И все же оба эти писателя являлись еще избранниками судьбы: многим, имевшим обширные помещения и «лишнюю» обстановку, пришлось делиться ими с рабочими, а в дальнейшем и с целыми «прикрепляемыми к местам» цыганскими таборами.
Последнее являлось таким ужасом, что, когда в квартиру одного старого профессора прибыли цыгане со множеством осыпанных насекомыми вороватых детей, он предпочел переселиться со своей семьей в нанятую на окраине города комнату.
В марте 1918 года, когда Петрограду грозило наступление немцев, которых теперь все ждали как спасителей, я была призвана вместе с другими «трудоспособными гражданами» рыть окопы.
Пришлось снова хлопотать об освобождении от этой повинности, чего по предъявлении в местном комиссариате бумаги из Смольного мне удалось добиться мгновенно.

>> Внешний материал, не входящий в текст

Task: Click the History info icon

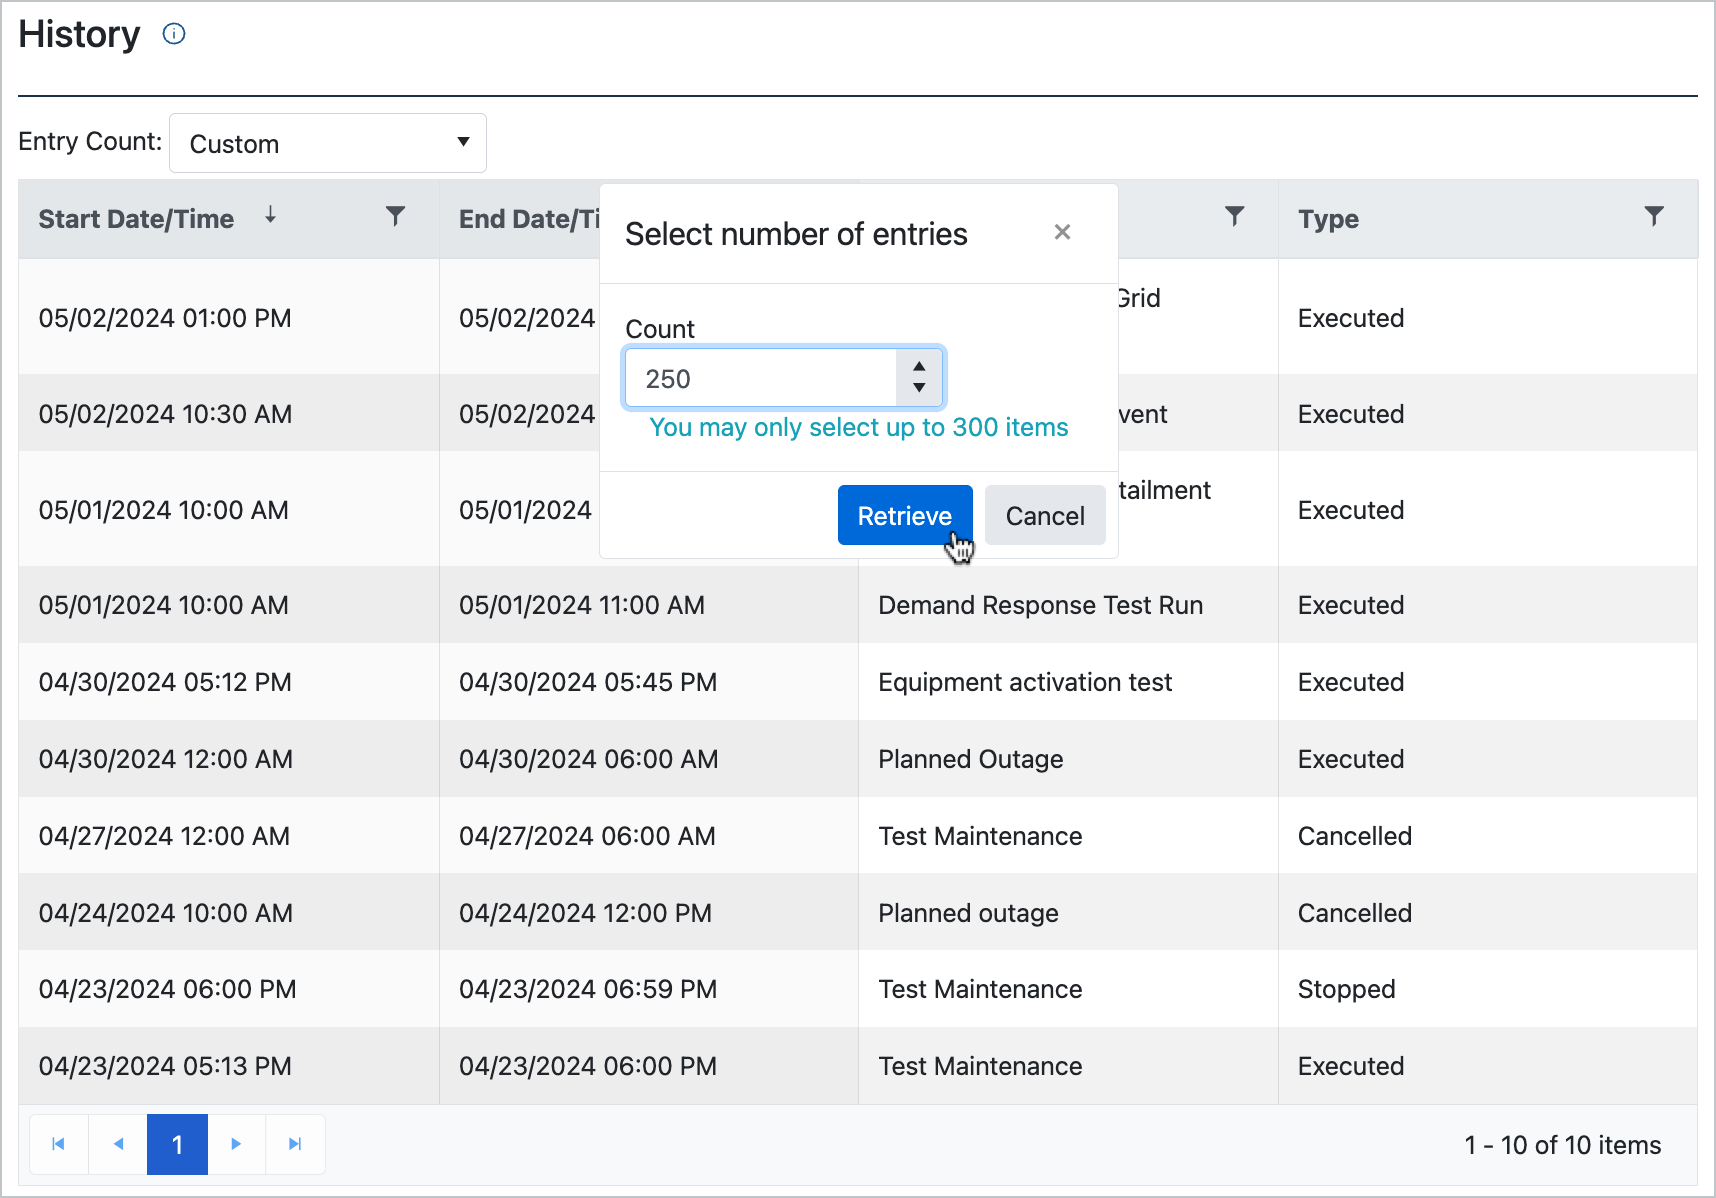Action: pyautogui.click(x=174, y=34)
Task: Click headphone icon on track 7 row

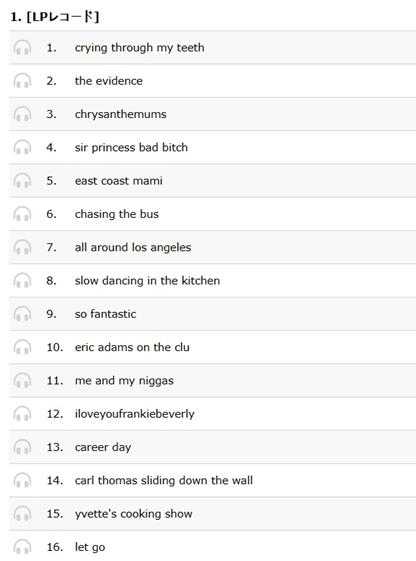Action: (22, 247)
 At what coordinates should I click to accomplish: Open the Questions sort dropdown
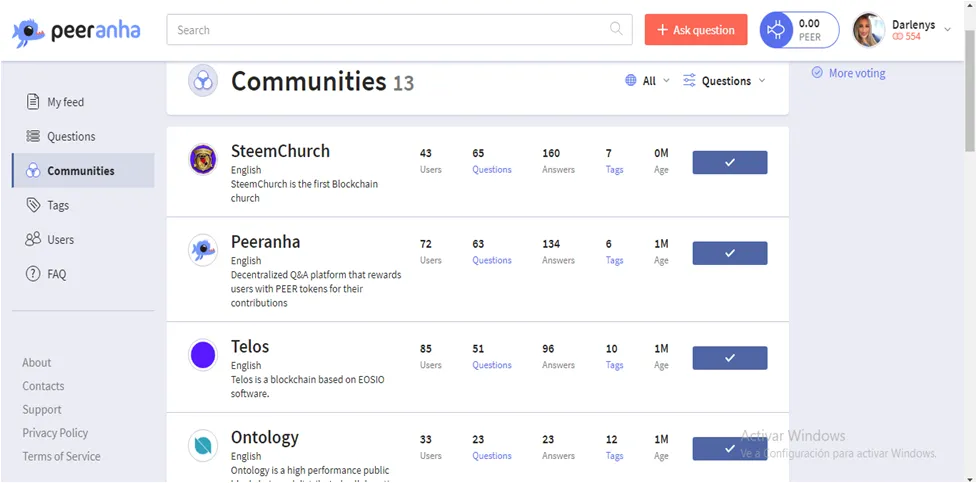[x=724, y=81]
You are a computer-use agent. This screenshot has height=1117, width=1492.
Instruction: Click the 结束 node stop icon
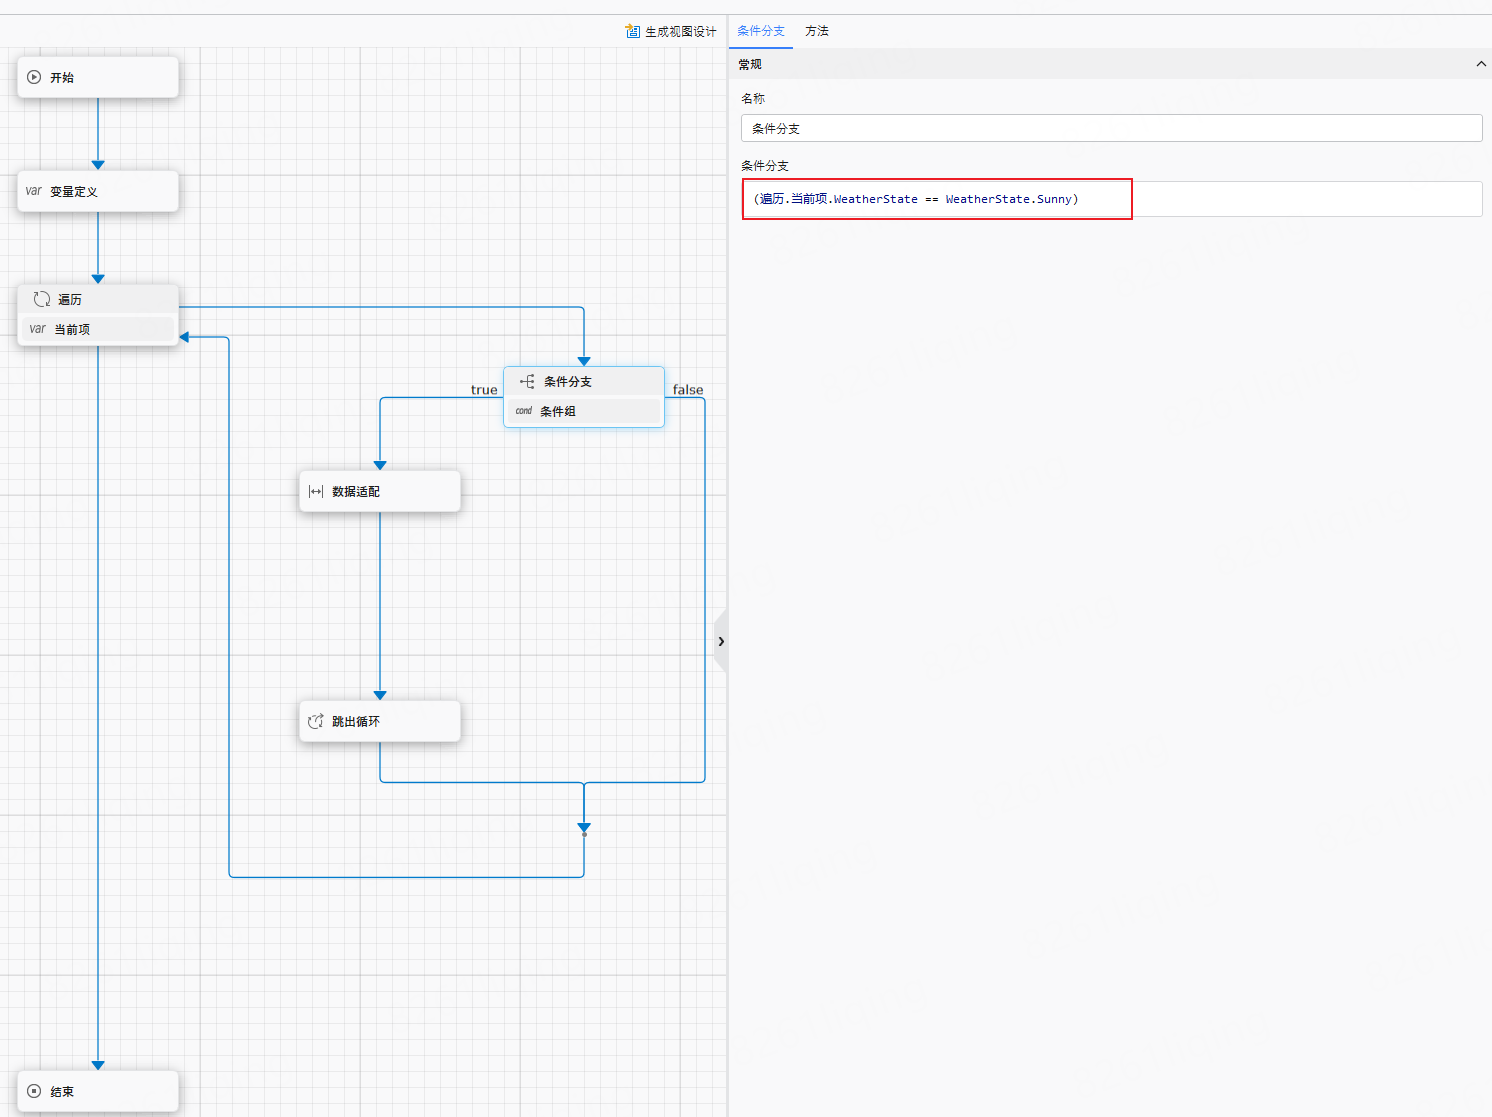coord(34,1091)
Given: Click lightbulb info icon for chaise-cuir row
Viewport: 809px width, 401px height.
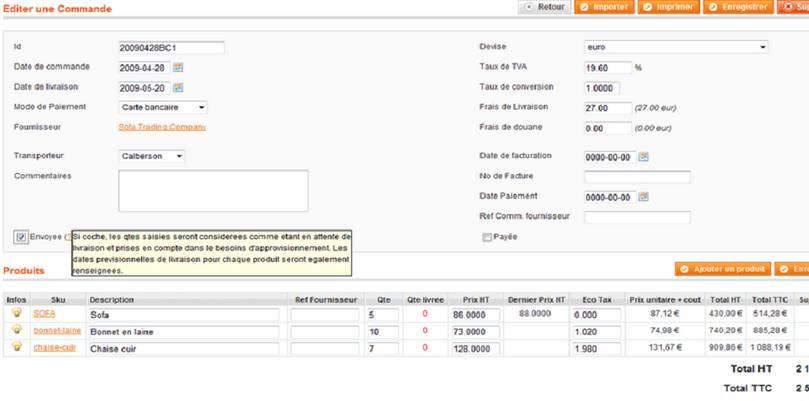Looking at the screenshot, I should click(16, 347).
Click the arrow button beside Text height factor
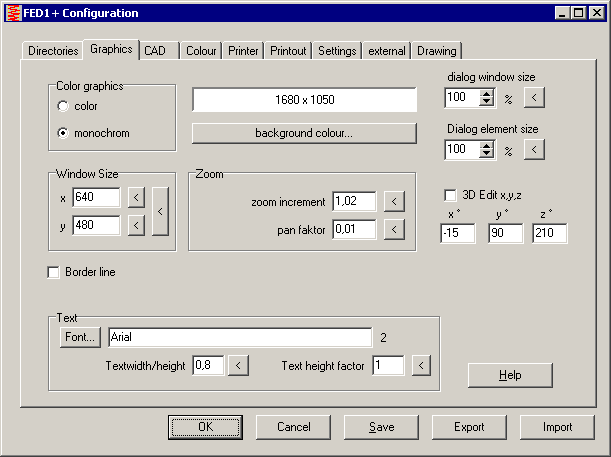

От других общественных работ, как очистка улиц и дворов от нечистот, фекалий и т. п., которыми большевики замучивали голодную интеллигенцию, мне удавалось освобождаться, посылая вместо себя кого-либо другого или откупаясь от этой обязанности врученным управдому куском хлеба.
Но особенно нелепым являлось распоряжение власти назначать на ночные дежурства у ворот вместо дворников поочередно всех обитателей дома, не исключая и женщин.
Мне рассказывала одна знакомая, получившая такое тепличное воспитание, что по вечерам не решалась даже выходить без провожатого на улицу, как ей пришлось однажды на дежурстве защищать ворота от вторжения какого-то «товарища» и, в конце концов, бежать, переполошив своими криками весь дом.
Во избежание таких случаев подобные «стражи» зачастую охранялись мужьями или кем-либо другим из близких или во двор дома подвешивался большой колокол, которым «дежурная» давала знать жильцам об опасности.